Interesting, Tuesday and Wednesday have the most traffic, while Monday is the least popular.

Time of Day Analysis¶

We can even do a time of day analysis. Again, we will keep the 2026 data since it shouldn't affect much. It is not entirely clear that makes sense to look at this, as we don't know if the time of first ascent is recorded in local time of the climber or local time of the server. These boards are all over the world, so this may add quite a bit of variance.

In [7]:
"""
==================================
Time of Day analysis
==================================
"""

# Let us add a column in our DataFrame for the day of the week.
# Note that df.dt.day_of_week will have Monday be 0 and Sunday be 6. 

df['fa_hour'] = df['fa_at'].dt.hour


# Make a new DataFrame with month and first ascents
df_hour = df.groupby('fa_hour').agg(
    first_ascents=('uuid', 'count'),
).reset_index()

# We also add a column for the month name. 
#df_time['fa_day_name'] = df_time['fa_day_of_week'].apply(lambda x: day_names[x])

# Plot the data
fig,ax = plt.subplots(figsize=(12,6))
ax.bar(df_hour['fa_hour'], df_hour['first_ascents'], color='coral')
ax.set_title('First Ascents by Hour (All Years Combined)')
ax.set_xlabel('Hour')
ax.set_ylabel('Total First Ascents')

# Save the file
plt.savefig('../images/01_climb_stats/first_ascents_by_hour.png')
plt.show()
No description has been provided for this image

Climbing Statistics: Grades, Angles, Quality, and Matching¶

We will visualize the climbing grade distribution.

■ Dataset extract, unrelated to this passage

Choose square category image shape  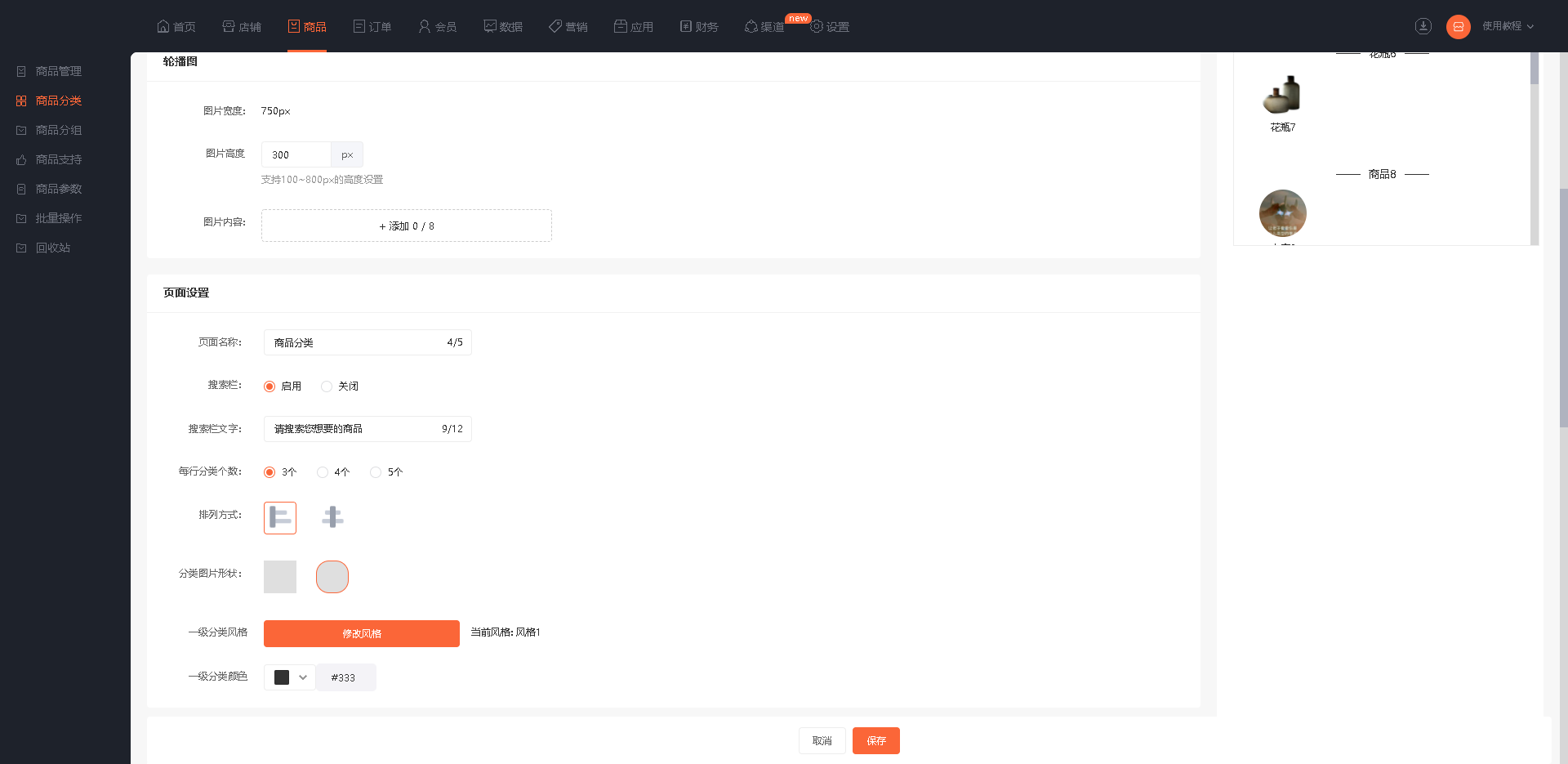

Recall that we have the following table of grades (with some other unlisted grades).

difficulty boulder_name route_name
10 4a/V0 5b/5.9
11 4b/V0 5c/5.10a
12 4c/V0 6a/5.10b
13 5a/V1 6a+/5.10c
14 5b/V1 6b/5.10d
15 5c/V2 6b+/5.11a
16 6a/V3 6c/5.11b
17 6a+/V3 6c+/5.11c
18 6b/V4 7a/5.11d
19 6b+/V4 7a+/5.12a
20 6c/V5 7b/5.12b
21 6c+/V5 7b+/5.12c
22 7a/V6 7c/5.12d
23 7a+/V7 7c+/5.13a
24 7b/V8 8a/5.13b
25 7b+/V8 8a+/5.13c
26 7c/V9 8b/5.13d
27 7c+/V10 8b+/5.14a
28 8a/V11 8c/5.14b
29 8a+/V12 8c+/5.14c
30 8b/V13 9a/5.14d
31 8b+/V14 9a+/5.15a
32 8c/V15 9b/5.15b
33 8c+/V16 9b+/5.15c

We will use the actual difficulty in our work, and then unpack translations into boulder_name as we see fit.

Grade distribution¶

In [8]:
"""
==================================
Difficulty distribution by layout (with total)
==================================
"""

grade_counts = df['boulder_grade'].value_counts()
grade_order = df.groupby('boulder_grade')['display_difficulty'].mean().sort_values().index.tolist()
grade_counts = grade_counts.reindex(grade_order)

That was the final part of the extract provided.